Problem details. Please lay out every line of the entries below as a Markdown table with the columns Row and Entry, numbering the rows and leaving out blank lines.

Listed records.
****

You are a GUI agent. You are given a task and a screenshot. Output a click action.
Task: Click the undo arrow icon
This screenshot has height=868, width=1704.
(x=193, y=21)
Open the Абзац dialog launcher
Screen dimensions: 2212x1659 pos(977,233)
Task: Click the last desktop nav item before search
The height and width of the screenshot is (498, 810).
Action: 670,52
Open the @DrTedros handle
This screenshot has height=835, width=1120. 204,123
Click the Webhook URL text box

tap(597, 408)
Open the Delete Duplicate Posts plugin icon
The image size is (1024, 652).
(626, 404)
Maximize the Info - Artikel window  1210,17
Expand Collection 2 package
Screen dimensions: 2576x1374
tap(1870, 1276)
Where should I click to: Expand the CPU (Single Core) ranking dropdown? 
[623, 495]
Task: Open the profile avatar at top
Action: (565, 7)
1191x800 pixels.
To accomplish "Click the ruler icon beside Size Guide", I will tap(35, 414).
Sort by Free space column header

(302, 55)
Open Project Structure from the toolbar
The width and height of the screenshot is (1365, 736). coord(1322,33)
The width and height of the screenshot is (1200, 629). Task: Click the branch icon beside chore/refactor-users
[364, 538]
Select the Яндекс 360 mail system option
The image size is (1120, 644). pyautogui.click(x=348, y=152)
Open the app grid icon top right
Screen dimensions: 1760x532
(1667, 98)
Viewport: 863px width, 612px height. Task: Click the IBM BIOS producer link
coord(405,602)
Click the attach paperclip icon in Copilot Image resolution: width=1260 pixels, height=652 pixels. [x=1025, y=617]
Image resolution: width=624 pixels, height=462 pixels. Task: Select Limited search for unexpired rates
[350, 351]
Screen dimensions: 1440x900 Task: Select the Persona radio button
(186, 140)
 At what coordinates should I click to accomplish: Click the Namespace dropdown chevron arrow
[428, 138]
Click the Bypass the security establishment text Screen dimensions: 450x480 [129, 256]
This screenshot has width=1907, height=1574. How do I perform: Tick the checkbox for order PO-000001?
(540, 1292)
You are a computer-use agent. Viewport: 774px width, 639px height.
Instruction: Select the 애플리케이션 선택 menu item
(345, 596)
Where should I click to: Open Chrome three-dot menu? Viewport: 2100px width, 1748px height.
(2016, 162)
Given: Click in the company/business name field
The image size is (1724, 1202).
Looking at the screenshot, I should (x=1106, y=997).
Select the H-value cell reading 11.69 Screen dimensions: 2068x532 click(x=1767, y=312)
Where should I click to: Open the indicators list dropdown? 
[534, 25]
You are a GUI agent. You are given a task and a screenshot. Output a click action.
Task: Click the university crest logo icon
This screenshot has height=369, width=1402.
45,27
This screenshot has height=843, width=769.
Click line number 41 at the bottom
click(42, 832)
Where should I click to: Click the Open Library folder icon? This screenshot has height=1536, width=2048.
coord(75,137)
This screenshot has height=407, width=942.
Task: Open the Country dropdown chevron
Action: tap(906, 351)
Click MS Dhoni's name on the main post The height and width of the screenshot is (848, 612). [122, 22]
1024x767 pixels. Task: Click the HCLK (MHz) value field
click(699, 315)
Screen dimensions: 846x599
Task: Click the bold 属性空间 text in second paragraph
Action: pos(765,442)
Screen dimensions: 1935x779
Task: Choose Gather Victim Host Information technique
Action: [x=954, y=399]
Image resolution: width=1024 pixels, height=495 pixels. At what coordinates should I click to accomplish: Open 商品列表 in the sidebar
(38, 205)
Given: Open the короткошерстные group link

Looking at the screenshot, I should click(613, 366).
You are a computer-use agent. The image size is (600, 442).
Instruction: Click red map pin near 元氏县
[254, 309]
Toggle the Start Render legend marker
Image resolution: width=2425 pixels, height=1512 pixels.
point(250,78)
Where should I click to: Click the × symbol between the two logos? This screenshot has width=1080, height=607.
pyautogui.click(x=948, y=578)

****

Task answer.
| Row | Entry |
|---|---|
| 1 | You are a GUI agent. You are given a task and a screenshot. Output a click action. |
| 2 | Task: Click the undo arrow icon |
| 3 | This screenshot has height=868, width=1704. |
| 4 | (x=193, y=21) |
| 5 | Open the Абзац dialog launcher |
| 6 | Screen dimensions: 2212x1659 pos(977,233) |
| 7 | Task: Click the last desktop nav item before search |
| 8 | The height and width of the screenshot is (498, 810). |
| 9 | Action: 670,52 |
| 10 | Open the @DrTedros handle |
| 11 | This screenshot has height=835, width=1120. 204,123 |
| 12 | Click the Webhook URL text box |
| 13 | tap(597, 408) |
| 14 | Open the Delete Duplicate Posts plugin icon |
| 15 | The image size is (1024, 652). |
| 16 | (626, 404) |
| 17 | Maximize the Info - Artikel window  1210,17 |
| 18 | Expand Collection 2 package |
| 19 | Screen dimensions: 2576x1374 |
| 20 | tap(1870, 1276) |
| 21 | Where should I click to: Expand the CPU (Single Core) ranking dropdown?  |
| 22 | [623, 495] |
| 23 | Task: Open the profile avatar at top |
| 24 | Action: (565, 7) |
| 25 | 1191x800 pixels. |
| 26 | To accomplish "Click the ruler icon beside Size Guide", I will tap(35, 414). |
| 27 | Sort by Free space column header |
| 28 | (302, 55) |
| 29 | Open Project Structure from the toolbar |
| 30 | The width and height of the screenshot is (1365, 736). coord(1322,33) |
| 31 | The width and height of the screenshot is (1200, 629). Task: Click the branch icon beside chore/refactor-users |
| 32 | [364, 538] |
| 33 | Select the Яндекс 360 mail system option |
| 34 | The image size is (1120, 644). pyautogui.click(x=348, y=152) |
| 35 | Open the app grid icon top right |
| 36 | Screen dimensions: 1760x532 |
| 37 | (1667, 98) |
| 38 | Viewport: 863px width, 612px height. Task: Click the IBM BIOS producer link |
| 39 | coord(405,602) |
| 40 | Click the attach paperclip icon in Copilot Image resolution: width=1260 pixels, height=652 pixels. [x=1025, y=617] |
| 41 | Image resolution: width=624 pixels, height=462 pixels. Task: Select Limited search for unexpired rates |
| 42 | [350, 351] |
| 43 | Screen dimensions: 1440x900 Task: Select the Persona radio button |
| 44 | (186, 140) |
| 45 |  At what coordinates should I click to accomplish: Click the Namespace dropdown chevron arrow |
| 46 | [428, 138] |
| 47 | Click the Bypass the security establishment text Screen dimensions: 450x480 [129, 256] |
| 48 | This screenshot has width=1907, height=1574. How do I perform: Tick the checkbox for order PO-000001? |
| 49 | (540, 1292) |
| 50 | You are a computer-use agent. Viewport: 774px width, 639px height. |
| 51 | Instruction: Select the 애플리케이션 선택 menu item |
| 52 | (345, 596) |
| 53 | Where should I click to: Open Chrome three-dot menu? Viewport: 2100px width, 1748px height. |
| 54 | (2016, 162) |
| 55 | Given: Click in the company/business name field |
| 56 | The image size is (1724, 1202). |
| 57 | Looking at the screenshot, I should (x=1106, y=997). |
| 58 | Select the H-value cell reading 11.69 Screen dimensions: 2068x532 click(x=1767, y=312) |
| 59 | Where should I click to: Open the indicators list dropdown?  |
| 60 | [534, 25] |
| 61 | You are a GUI agent. You are given a task and a screenshot. Output a click action. |
| 62 | Task: Click the university crest logo icon |
| 63 | This screenshot has height=369, width=1402. |
| 64 | 45,27 |
| 65 | This screenshot has height=843, width=769. |
| 66 | Click line number 41 at the bottom |
| 67 | click(42, 832) |
| 68 | Where should I click to: Click the Open Library folder icon? This screenshot has height=1536, width=2048. |
| 69 | coord(75,137) |
| 70 | This screenshot has height=407, width=942. |
| 71 | Task: Open the Country dropdown chevron |
| 72 | Action: tap(906, 351) |
| 73 | Click MS Dhoni's name on the main post The height and width of the screenshot is (848, 612). [122, 22] |
| 74 | 1024x767 pixels. Task: Click the HCLK (MHz) value field |
| 75 | click(699, 315) |
| 76 | Screen dimensions: 846x599 |
| 77 | Task: Click the bold 属性空间 text in second paragraph |
| 78 | Action: pos(765,442) |
| 79 | Screen dimensions: 1935x779 |
| 80 | Task: Choose Gather Victim Host Information technique |
| 81 | Action: [x=954, y=399] |
| 82 | Image resolution: width=1024 pixels, height=495 pixels. At what coordinates should I click to accomplish: Open 商品列表 in the sidebar |
| 83 | (38, 205) |
| 84 | Given: Open the короткошерстные group link |
| 85 | Looking at the screenshot, I should click(613, 366). |
| 86 | You are a computer-use agent. The image size is (600, 442). |
| 87 | Instruction: Click red map pin near 元氏县 |
| 88 | [254, 309] |
| 89 | Toggle the Start Render legend marker |
| 90 | Image resolution: width=2425 pixels, height=1512 pixels. |
| 91 | point(250,78) |
| 92 | Where should I click to: Click the × symbol between the two logos? This screenshot has width=1080, height=607. |
| 93 | pyautogui.click(x=948, y=578) |